Les réactions en Australie

L’institut Lowy, un « think tank » australien, pointe aussi les défauts majeurs de la politique australienne :

  1. Considérant le coût déjà énorme engagé pour les opérations actuelles, il ne serait pas possible d’assumer l’augmentation de ces dépenses si le nombre de réfugiés venait à augmenter ;

  2. Les capacités d’asile de Papaouasie-Nouvelle-Guinée ou de Nauru sont limitées ;

  3. Les agissements de la police sont déjà à la limite de l’illégalité ;

  4. L’Australie est le pays le plus riche de la région. Le moindre conflit dans l’Asie du Sud ou du Sud-Est entraînerait une augmentation importante des demandes d’asile, sans parler des changements climatiques et des désastres naturels qui peuvent frapper la région.

Pour toutes ces raisons, l’institut Lowy appelle l’Australie à reconsidérer sa politique et à jouer un rôle véritablement exemplaire pour le reste du monde : « Le fait que l’Australie n’est actuellement pas confronté au défi d’une arrivée massive de bateaux ou de demandeurs d’asile est une autre raison pour qu’elle s’engage. Comme les Australiens l’ont appris ces dernières années, il n’y a aucune volonté politique de se concentrer sur une solution à long terme lorsqu’on est au milieu d’une crise des réfugiés. Et c’est pourquoi l’Europe a besoin que l’Australie conceptualise, propose et conduise aujourd’hui les réformes nécessaires. » D’autant que l’Australie a joué un rôle essentiel dans l’application de la Convention de 1951 sur les réfugiés et l’asile, et qu’elle a eu des pages plus glorieuses en la matière.

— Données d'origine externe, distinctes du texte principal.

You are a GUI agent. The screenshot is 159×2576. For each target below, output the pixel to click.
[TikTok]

Des mouvements citoyens se mobilisent aussi, comme « I have a room » et, à l’instar de la Plateforme citoyenne, propose à des gens d’accueillir des réfugié.e.s chez eux.


Un problème mondial

N’en déplaise à la Pologne, à la Hongrie, à la N-VA et à tous ceux qui pensent que la crise des réfugié.e.s peut se régler avec des murs et des politiques « fermes mais humaines », aucun pays ne peut régler seul une crise mondiale, que les conflits croissants et les dérèglements climatiques ne font qu’accroître. La focalisation du discours politique sur la question migratoire est un leurre, au sens premier du terme, un piège pour détourner l’attention ; l’argent public qui est consacré à cette chasse est gaspillé et ne produit aucun résultat à long terme, sans parler du fait qu’il est utilisé pour le non-respect des engagements internationaux que nous avons signés.

Vouloir comme certains réguler la migration pour n’accepter chez nous que la crème est scandaleux : c’est s’assurer que le problème ne sera jamais réglé à la source, si on prive ces pays des élites dont ils ont besoin pour assurer leur développement.

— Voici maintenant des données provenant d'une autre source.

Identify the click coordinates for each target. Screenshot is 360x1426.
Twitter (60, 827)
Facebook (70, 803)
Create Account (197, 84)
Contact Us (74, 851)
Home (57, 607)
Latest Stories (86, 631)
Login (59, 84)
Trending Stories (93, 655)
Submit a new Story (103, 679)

Une politique mondiale, comme le développe l’institut Lowy, repose sur quelques principes : d’abord, la relocalisation des réfugiés, afin de répartir la charge entre plusieurs pays favorisés. Mais le plus important est bien entendu de consacrer l’argent, aujourd’hui englouti à perte dans des murs et des accords avec des régimes indignes, à la reconstruction de ces pays, afin que leurs ressortissant.e.s n’aient plus besoin de les fuir, et que celles et ceux qui en sont parti.e.s puissent y retourner. L’argent doit aussi être investi dans les pays plus pauvres mais en paix, qui peuvent accueillir ces réfugié.e.s – pas dans des camps de concentration.

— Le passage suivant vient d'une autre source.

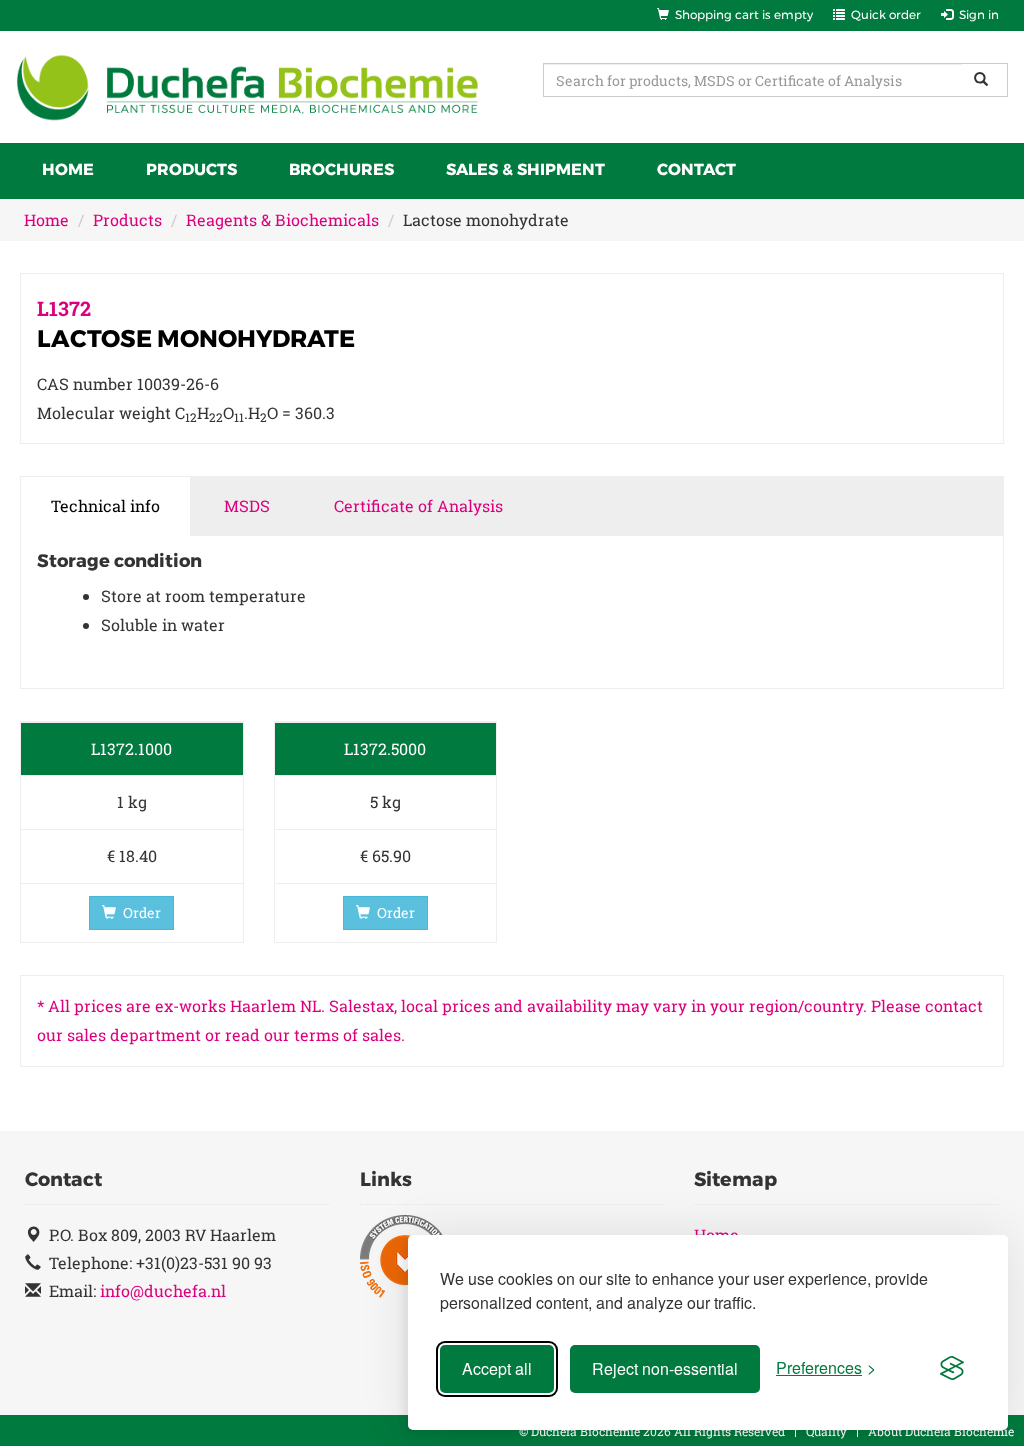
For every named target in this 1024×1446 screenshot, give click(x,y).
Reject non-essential (665, 1368)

Et puis, il faut le rappeler encore et encore : les réfugié.e.s n’ont pas envie de venir en Europe. Ils et elles ne sont pas les soldats d’une armée d’invasion. Ce sont des hommes, des femmes et des enfants qui cherchent à sauver leur peau en prenant d’énormes risques et en perdant tout. Nous avons toutes et tous intérêt et envie qu’il n’y ait plus de réfugié.e.s : celles et ceux qui les aident, celles et ceux qui les détestent, et surtout les réfugié.e.s.